Помочь надо всем и каждому, и было бы хорошо дать каждой сестре по серьге. Но где взять серьги на всех тех многочисленных сестер… И поэтому основной ограничитель – это, конечно, государственный бюджет.
Государственный бюджет, как я уже сказал, будет находиться в отметке дефицита в, как минимум, 7% от ВВП, что кажется колоссальным показателем в любое нормальное время.
Это не значит, что мы не проходили это, но нормальной отметкой это может быть только для страны, которая испытывает проблемы, связанные, как у нас сейчас, с коронавирусом. Но всё-таки должен напомнить, что такого рода дефицит нуждается в финансировании.

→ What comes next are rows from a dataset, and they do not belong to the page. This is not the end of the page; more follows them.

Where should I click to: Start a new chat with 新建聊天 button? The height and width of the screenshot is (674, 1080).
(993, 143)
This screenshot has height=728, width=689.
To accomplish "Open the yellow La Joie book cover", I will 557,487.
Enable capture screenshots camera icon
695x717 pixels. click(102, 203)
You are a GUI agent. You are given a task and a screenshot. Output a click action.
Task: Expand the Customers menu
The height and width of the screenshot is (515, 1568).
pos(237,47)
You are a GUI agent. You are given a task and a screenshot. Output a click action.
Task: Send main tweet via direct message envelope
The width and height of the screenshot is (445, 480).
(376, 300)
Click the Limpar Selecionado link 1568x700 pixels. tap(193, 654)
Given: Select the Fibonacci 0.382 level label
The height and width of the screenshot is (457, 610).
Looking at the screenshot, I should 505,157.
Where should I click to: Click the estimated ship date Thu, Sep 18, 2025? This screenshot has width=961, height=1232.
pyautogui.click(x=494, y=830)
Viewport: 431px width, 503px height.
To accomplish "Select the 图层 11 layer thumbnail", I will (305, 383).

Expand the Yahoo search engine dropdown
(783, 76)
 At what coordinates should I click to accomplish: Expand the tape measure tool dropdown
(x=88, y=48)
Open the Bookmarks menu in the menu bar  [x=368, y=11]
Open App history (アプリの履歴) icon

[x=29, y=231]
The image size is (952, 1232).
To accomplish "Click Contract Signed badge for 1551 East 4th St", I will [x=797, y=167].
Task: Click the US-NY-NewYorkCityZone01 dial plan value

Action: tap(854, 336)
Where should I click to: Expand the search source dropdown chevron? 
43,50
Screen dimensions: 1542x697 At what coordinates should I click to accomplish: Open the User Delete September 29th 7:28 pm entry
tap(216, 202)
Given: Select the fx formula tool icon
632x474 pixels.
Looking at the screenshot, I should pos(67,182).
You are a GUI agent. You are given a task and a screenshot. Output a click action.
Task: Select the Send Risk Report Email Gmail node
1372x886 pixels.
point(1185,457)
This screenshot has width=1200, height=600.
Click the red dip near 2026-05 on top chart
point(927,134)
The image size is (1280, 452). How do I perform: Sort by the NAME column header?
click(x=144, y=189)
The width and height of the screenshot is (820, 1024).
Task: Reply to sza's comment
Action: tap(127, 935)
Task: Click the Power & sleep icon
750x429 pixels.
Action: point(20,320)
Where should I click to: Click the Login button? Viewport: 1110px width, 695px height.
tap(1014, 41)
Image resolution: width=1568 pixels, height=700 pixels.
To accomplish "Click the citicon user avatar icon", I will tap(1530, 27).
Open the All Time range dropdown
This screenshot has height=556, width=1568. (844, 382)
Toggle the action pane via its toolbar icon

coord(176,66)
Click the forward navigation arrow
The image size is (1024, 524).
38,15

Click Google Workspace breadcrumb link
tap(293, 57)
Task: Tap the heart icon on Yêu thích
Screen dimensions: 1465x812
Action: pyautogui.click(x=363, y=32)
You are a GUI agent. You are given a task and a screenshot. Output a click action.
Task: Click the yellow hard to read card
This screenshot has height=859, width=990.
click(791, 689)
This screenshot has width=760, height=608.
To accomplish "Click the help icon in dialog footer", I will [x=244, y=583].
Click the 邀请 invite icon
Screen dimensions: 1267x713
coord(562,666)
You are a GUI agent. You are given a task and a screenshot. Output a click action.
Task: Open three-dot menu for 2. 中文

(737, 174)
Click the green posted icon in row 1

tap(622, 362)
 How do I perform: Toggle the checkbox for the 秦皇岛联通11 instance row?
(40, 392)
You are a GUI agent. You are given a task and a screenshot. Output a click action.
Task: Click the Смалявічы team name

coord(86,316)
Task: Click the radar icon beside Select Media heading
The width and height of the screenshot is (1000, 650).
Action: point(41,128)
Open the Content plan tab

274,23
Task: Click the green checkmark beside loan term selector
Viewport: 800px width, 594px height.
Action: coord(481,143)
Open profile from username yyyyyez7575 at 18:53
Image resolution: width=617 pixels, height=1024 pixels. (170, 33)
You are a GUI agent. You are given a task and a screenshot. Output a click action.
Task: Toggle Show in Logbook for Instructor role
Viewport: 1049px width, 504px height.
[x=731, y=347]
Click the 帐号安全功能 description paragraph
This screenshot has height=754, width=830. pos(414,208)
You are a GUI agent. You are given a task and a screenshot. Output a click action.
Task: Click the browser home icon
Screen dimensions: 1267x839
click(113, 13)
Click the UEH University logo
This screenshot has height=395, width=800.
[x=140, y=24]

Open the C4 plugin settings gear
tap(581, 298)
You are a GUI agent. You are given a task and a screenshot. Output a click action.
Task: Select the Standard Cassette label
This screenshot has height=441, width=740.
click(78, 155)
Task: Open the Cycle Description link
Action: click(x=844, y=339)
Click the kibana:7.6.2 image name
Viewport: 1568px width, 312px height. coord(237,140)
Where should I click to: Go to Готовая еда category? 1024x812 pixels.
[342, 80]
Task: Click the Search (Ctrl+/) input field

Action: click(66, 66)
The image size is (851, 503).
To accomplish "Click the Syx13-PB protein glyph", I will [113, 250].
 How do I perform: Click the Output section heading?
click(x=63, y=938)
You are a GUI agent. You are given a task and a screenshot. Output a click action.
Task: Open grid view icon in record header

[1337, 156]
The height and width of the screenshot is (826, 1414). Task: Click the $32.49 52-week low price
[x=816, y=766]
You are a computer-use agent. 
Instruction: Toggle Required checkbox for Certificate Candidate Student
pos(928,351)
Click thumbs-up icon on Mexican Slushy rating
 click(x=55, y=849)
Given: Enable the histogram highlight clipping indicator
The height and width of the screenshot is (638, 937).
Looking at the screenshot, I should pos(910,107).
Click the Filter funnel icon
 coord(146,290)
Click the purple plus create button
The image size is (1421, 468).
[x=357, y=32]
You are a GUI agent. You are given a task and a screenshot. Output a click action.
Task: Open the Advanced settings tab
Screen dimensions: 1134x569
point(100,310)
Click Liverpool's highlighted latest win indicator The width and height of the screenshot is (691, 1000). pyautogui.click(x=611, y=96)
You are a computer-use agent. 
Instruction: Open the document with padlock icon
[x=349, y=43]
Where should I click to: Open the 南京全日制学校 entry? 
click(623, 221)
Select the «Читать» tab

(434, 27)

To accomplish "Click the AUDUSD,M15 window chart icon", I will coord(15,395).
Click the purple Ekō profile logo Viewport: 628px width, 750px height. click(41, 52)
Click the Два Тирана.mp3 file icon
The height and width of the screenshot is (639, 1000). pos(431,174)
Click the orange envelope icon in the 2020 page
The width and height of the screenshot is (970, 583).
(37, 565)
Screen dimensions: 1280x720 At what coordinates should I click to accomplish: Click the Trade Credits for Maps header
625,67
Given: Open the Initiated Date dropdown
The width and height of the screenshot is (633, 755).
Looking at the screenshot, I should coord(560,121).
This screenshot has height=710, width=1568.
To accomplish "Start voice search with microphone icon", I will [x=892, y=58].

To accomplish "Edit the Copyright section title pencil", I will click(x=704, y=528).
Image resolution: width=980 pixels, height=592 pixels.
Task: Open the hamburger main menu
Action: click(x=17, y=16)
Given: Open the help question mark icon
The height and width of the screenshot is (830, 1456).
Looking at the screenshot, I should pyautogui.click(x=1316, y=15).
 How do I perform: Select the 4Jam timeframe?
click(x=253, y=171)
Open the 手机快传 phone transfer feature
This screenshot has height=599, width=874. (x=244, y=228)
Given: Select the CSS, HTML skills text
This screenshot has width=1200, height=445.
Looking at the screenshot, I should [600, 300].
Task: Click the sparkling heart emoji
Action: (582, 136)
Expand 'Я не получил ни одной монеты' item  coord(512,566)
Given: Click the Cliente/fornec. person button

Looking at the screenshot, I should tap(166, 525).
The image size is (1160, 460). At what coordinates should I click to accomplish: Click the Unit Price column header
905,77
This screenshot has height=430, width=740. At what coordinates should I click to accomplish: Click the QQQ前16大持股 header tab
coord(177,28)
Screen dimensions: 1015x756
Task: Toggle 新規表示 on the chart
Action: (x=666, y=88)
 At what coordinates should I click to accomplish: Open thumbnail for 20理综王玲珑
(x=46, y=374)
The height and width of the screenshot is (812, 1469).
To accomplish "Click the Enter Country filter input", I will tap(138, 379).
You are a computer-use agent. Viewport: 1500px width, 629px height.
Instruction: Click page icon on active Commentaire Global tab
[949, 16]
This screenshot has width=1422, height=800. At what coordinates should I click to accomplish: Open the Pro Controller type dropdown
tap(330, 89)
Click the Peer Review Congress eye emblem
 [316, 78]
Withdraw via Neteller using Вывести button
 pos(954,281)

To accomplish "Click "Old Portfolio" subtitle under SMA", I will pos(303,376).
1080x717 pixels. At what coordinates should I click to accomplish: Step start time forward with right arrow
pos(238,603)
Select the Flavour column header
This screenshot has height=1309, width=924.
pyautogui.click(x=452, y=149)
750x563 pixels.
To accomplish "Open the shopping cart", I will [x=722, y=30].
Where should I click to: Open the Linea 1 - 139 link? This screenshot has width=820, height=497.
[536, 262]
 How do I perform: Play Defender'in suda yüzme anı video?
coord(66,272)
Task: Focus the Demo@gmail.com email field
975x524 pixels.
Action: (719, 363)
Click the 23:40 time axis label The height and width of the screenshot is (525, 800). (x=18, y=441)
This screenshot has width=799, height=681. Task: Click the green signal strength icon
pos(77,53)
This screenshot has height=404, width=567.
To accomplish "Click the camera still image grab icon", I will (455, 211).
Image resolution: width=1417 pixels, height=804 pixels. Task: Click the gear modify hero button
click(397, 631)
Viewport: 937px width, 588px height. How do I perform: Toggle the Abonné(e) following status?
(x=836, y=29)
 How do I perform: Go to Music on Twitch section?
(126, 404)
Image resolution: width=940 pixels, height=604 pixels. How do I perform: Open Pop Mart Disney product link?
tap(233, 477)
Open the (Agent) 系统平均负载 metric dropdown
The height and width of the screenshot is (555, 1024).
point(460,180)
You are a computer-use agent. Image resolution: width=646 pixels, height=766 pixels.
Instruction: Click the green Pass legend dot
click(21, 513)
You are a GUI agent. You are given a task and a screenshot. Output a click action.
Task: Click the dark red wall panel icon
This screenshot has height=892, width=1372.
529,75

Как можно финансировать подобного рода дефициты? Здесь никто ничего не придумал нового. Либо ты занимаешь деньги, а занимать их сейчас и на внешнем рынке крайне сложно, а на внутреннем – почти невозможно. Либо ты идёшь по пути наплевательского отношения к своей монетарной политике, идёшь на прямое печатанье денег.
Но, к счастью, это не обсуждается сейчас в Украине. Даже у самых рьяных политиков, которые находятся в логике абсолютной экономической фантазии. Надо исходить из тех ограничителей, которые у нас есть.
Потом можно будет любые вопросы обсуждать. Я думаю, что кризис – это все равно шанс для нас. Это шанс понять, что единственный, на кого государство вправе рассчитывать, – оно само, его люди, его собственные возможности в cвоей стране. То общество, которое у нас есть. Это значит, что оно должно использовать все это. Это значит, что эти элементы умеренного протекционизма могут сыграть позитивную роль.
Может сыграть свою позитивную роль и ослабленная монетарная политика. Я считаю, что мы можем ожидать, что Нацбанк Украины, несмотря на возможное увеличение уровня инфляции, будет и дальше идти на снижение учетной ставки для того, чтобы, насколько возможно, возобновлять кредитование, понимая, что, возможно, увеличение уровня инфляции до 10% будет логичным в этом году.
Я думаю, что мы с вами вправе ожидать, что и после того, как мы с вами выйдем из этого кризиса, мы должны будем поставить на повестку дня вопрос, связанный с абсолютной либерализацией нашего налогового законодательства.
Мы должны также понимать, что у нас появилась дополнительная рабочая сила. Я имею ввиду заробитчан, которые вернулись в Украину. Это тоже вопрос, который является, с одной стороны, крайне позитивным фактором, с точки зрения наших возможностей для будущего экономического роста, но, вместе с тем, может оказаться и достаточно рискованным фактором, так как часть заробитчан останется здесь и, как минимум, на первых порах, будет продавливать наш рынок труда.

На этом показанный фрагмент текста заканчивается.